Wirtschaft

BER soll doch eröffnen Lufthansa dementiert Abriss-Plädoyer

Wie eine Geisterstadt thront der leere BER-Flughafen vor den Toren Berlins, die Ausrüstung ist inzwischen veraltet. Deshalb spekuliert Eurowings-Chef Thorsten Dirks öffentlich über einen möglichen Abriss. Sein Konzern muss beschwichtigen.

Die Lufthansa hat einen Zeitungsbericht zurückgewiesen, wonach Vorstand und Eurowings-Chef Thorsten Dirks einen Abriss des Berliner Großflughafens BER erwartet. "Thorsten Dirks hat die Aussage zum BER zugespitzt, um auf das Ausmaß der Probleme am Hauptstadtflughafen hinzuweisen", erklärte ein Eurowings-Sprecher. "Selbstverständlich plädiert die Lufthansa Group nicht für einen Neubau des BER."

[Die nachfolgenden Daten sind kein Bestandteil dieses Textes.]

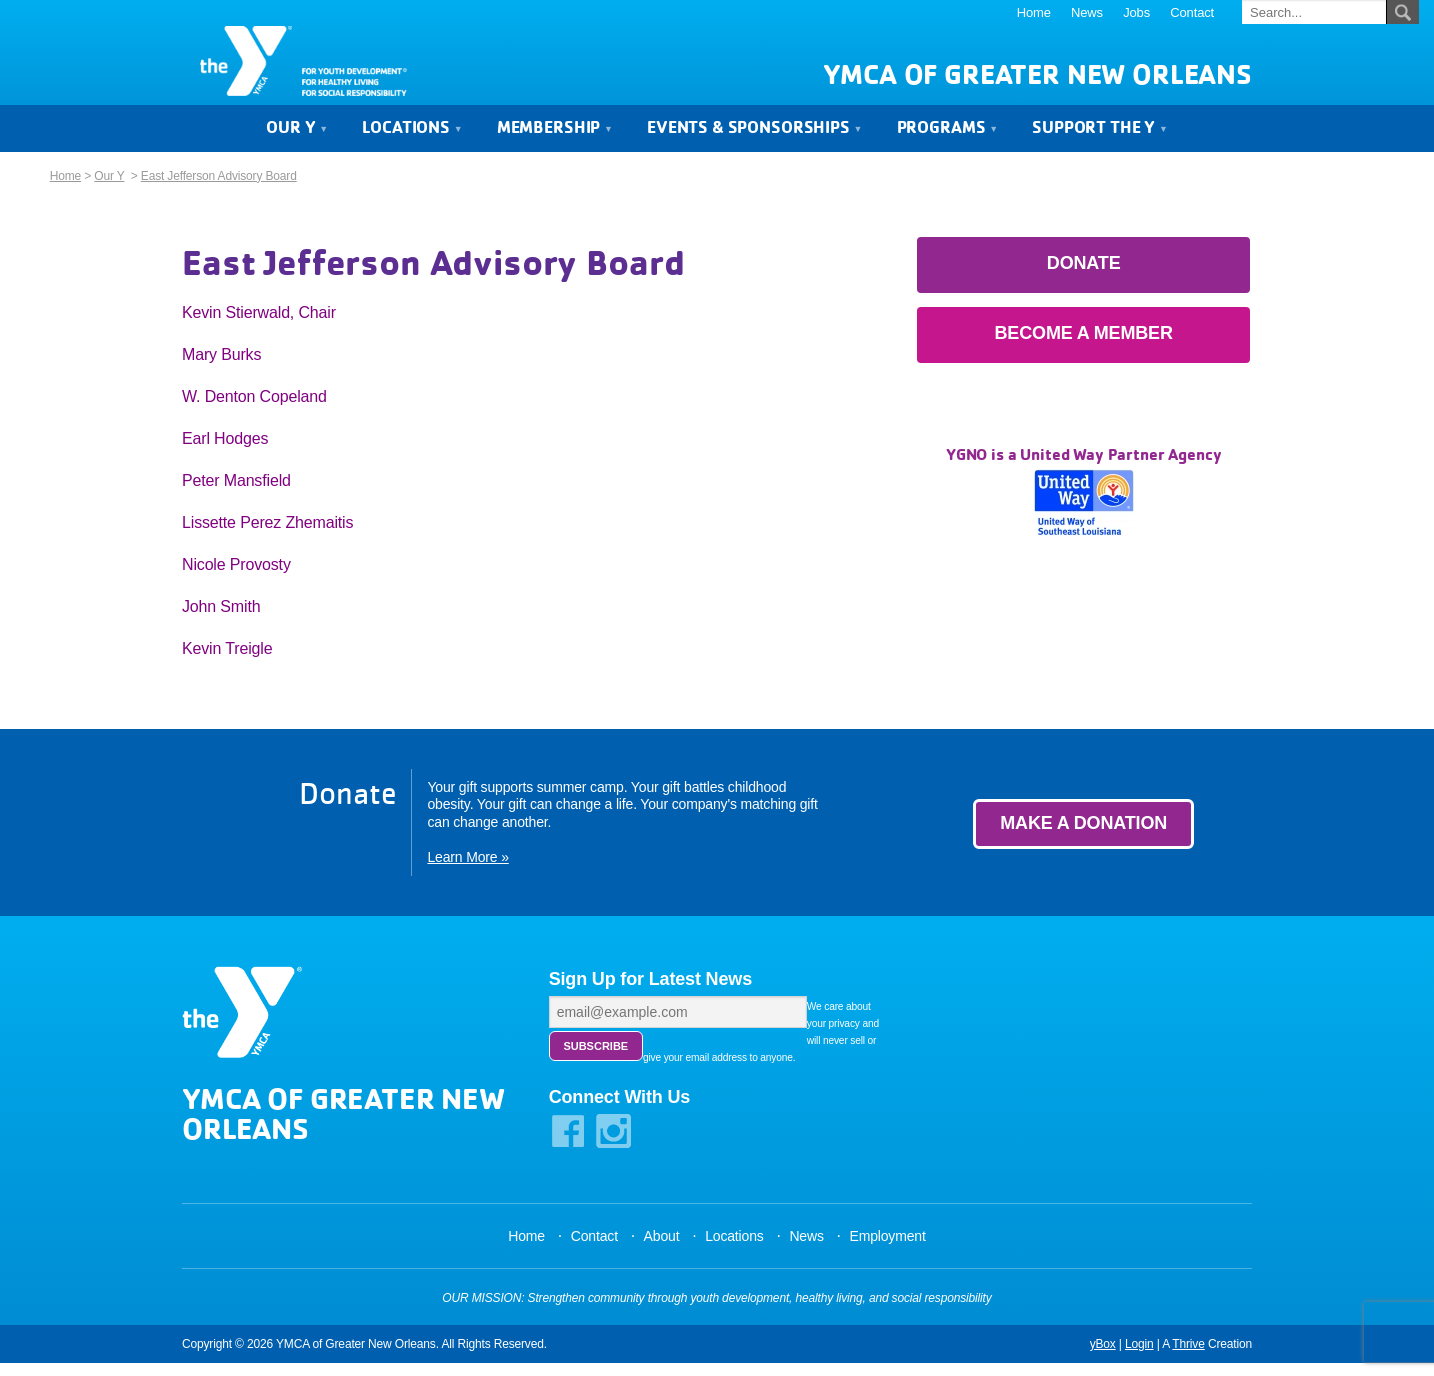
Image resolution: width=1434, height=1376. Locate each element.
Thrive (1188, 1357)
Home (1034, 12)
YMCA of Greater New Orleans (1037, 90)
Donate (1084, 279)
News (1087, 12)
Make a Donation (1083, 839)
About (662, 1249)
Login (1139, 1357)
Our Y (297, 142)
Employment (887, 1249)
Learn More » (467, 873)
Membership (555, 142)
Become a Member (1084, 349)
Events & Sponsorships (754, 142)
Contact (1192, 12)
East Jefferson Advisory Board (219, 192)
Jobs (1136, 12)
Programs (947, 142)
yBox (1103, 1357)
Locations (412, 142)
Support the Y (1100, 142)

Die "Frankfurter Allgemeine Sonntagszeitung" hatte zuvor unter der Überschrift "Die Lufthansa rät: BER abreißen!" Dirks mit den Worten zitiert "Meine Prognose ist: Das Ding wird abgerissen und neu gebaut." Dirks habe dies am Freitag vor Managern auf dem "Unternehmertag am Tegernsee" erklärt.

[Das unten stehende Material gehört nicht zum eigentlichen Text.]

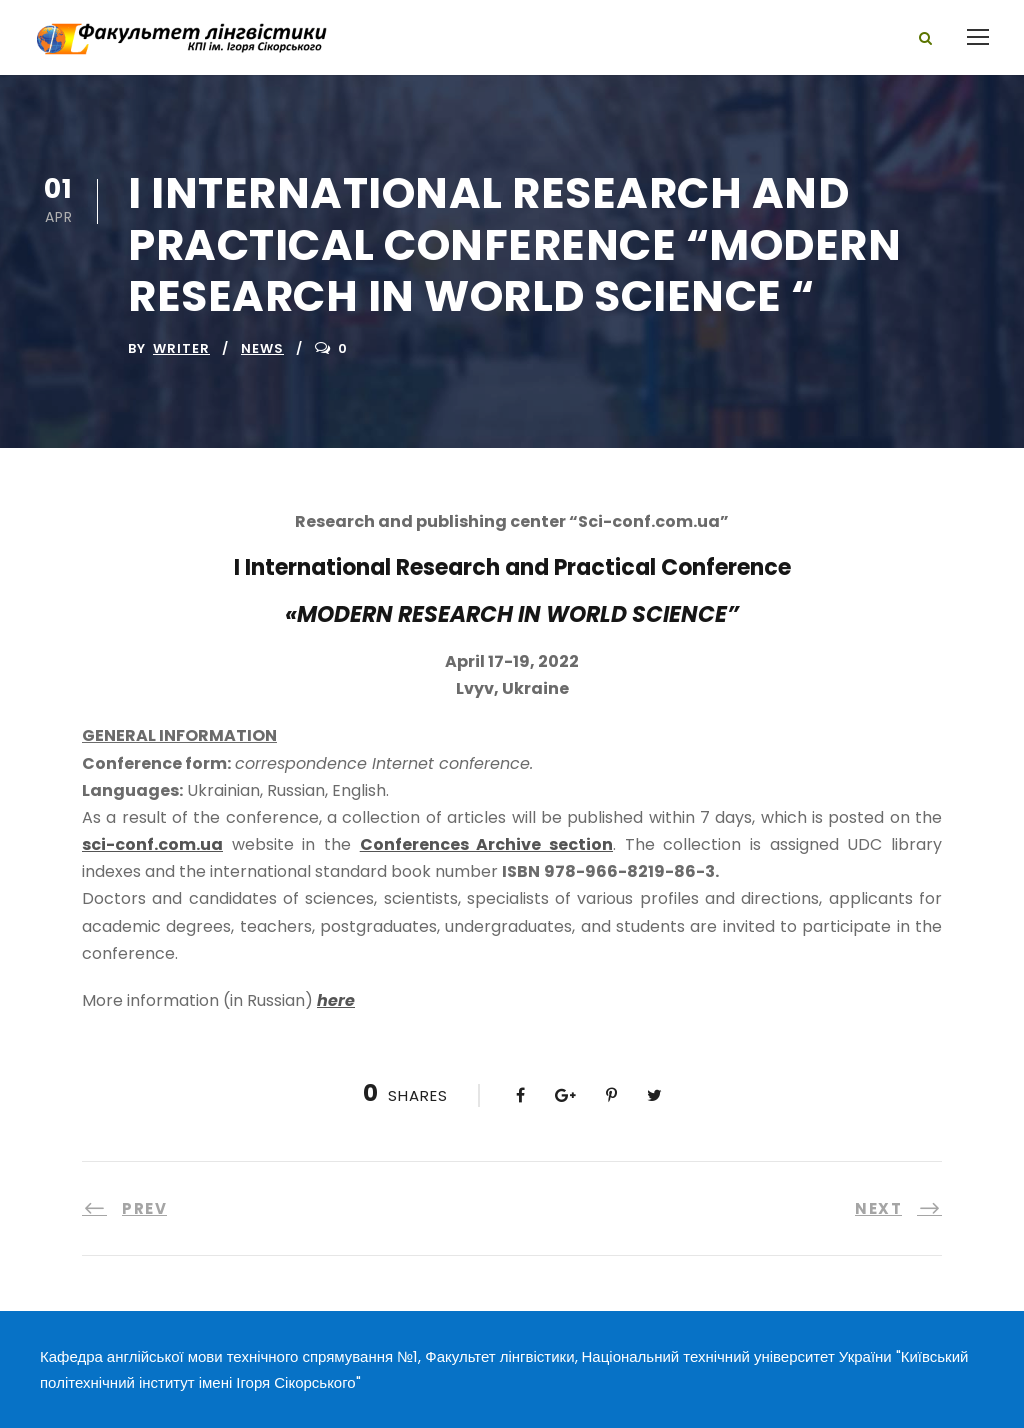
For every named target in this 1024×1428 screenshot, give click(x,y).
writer (181, 348)
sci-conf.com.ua (152, 844)
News (262, 348)
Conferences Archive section (486, 844)
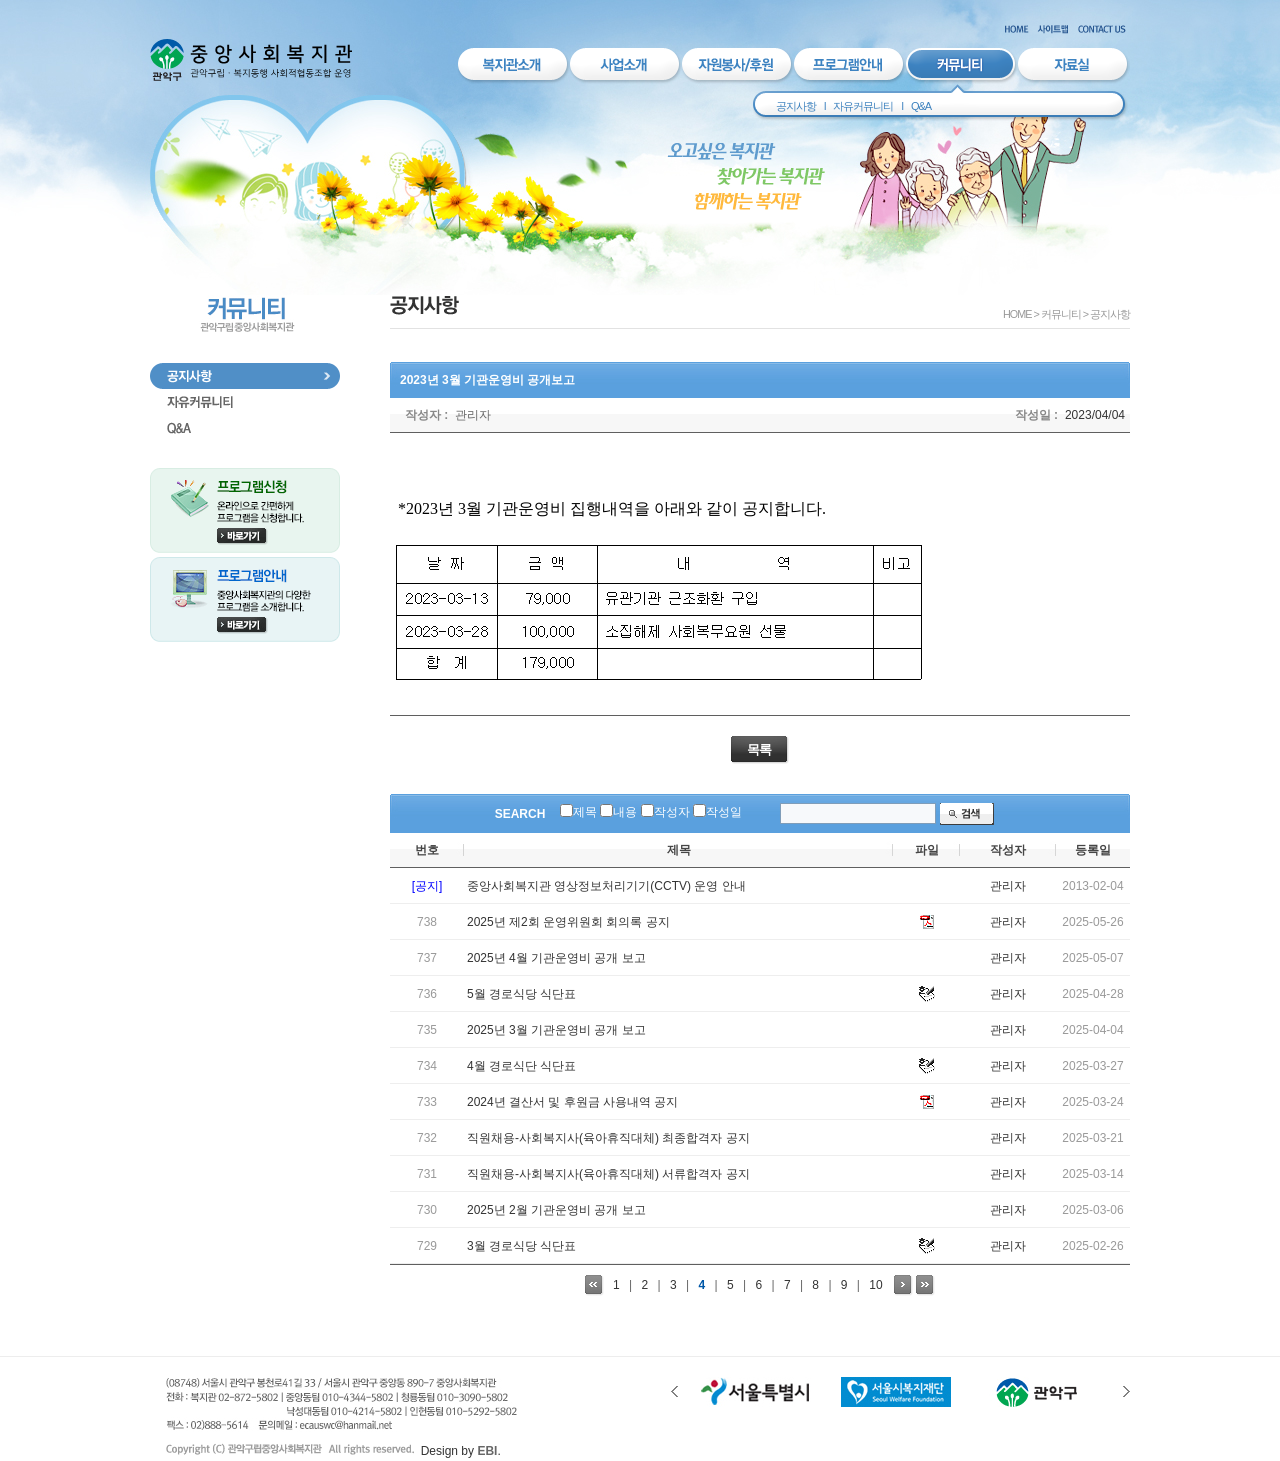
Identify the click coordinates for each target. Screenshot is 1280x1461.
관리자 (473, 415)
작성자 (672, 812)
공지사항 (796, 106)
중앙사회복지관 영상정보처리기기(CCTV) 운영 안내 (606, 886)
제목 (585, 812)
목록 (759, 749)
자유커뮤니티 (863, 106)
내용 (625, 812)
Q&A (921, 106)
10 (875, 1285)
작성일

Baubeginn des BER war im September 2006. Seitdem ist die Eröffnung immer wieder verschoben werden, zuletzt im Dezember 2017. Dirks wies in dem Zeitungsartikel darauf hin, dass diese Verzögerungen die Lufthansa vor Probleme bezüglich ihrer Ausstattung stellten. Diese sei zum ursprünglichen, ersten Eröffnungstermin fertig gewesen. Inzwischen seien Schalter und Mobiliar aber überholt, unter anderem deshalb, weil die Airline zwischenzeitlich ihr Logo geändert hat.